AbstractLeishmania, a unicellular eukaryotic parasite, is a unique model for aneuploidy and cellular heterogeneity, along with their potential role in adaptation to environmental stresses. Somy variation within clonal populations was previously explored in a small subset of chromosomes using fluorescence hybridization methods. This phenomenon, termed mosaic aneuploidy (MA), might have important evolutionary and functional implications but remains under-explored due to technological limitations. Here, we applied and validated a high throughput single-cell genome sequencing method to study for the first time the extent and dynamics of whole karyotype heterogeneity in two Leishmania clonal populations representing different stages of MA evolution in vitro. We found that drastic changes in karyotypes quickly emerge in a population stemming from an almost euploid founder cell. This possibly involves polyploidization/hybridization at an early stage of population expansion, followed by assorted ploidy reduction. During further stages of expansion, MA increases by moderate and gradual karyotypic alterations.
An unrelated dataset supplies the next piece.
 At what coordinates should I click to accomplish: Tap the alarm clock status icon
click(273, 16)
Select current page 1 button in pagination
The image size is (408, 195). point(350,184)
MA usually affected a defined subset of chromosomes, of which some display an enrichment in snoRNA genes which could represent an adaptative benefit to the amplification of these chromosomes. Our data provide the first complete characterization of MA in Leishmania and pave the way for further functional studies.Note to the BioRxiv communityThe present preprint is a revision of an older preprint posted on 06th March 2020 on BioRxiv (https://www.biorxiv.org/content/10.1101/2020.03.05.976233v1). Here we included two extra samples in our single-cell genome sequencing (SCGS) analysis – the BPK081 cl8 clone (a nearly euploid strain) and a population consisting of a mixture of four L. donovani strains which was used as control for high levels of mosaicism in aneuploidy and for estimation of doublets. We also upgraded the bioinformatics pipeline to determine single-cell karyotypes and performed new fluorescence in situ hybridization (FISH) analysis. The new findings observed especially in the BPK081 cl8 led to a reformulation of the text, a new hypothesis for the evolution of mosaicism and a general restructuring of the article. Therefore, the older preprint is obsolete.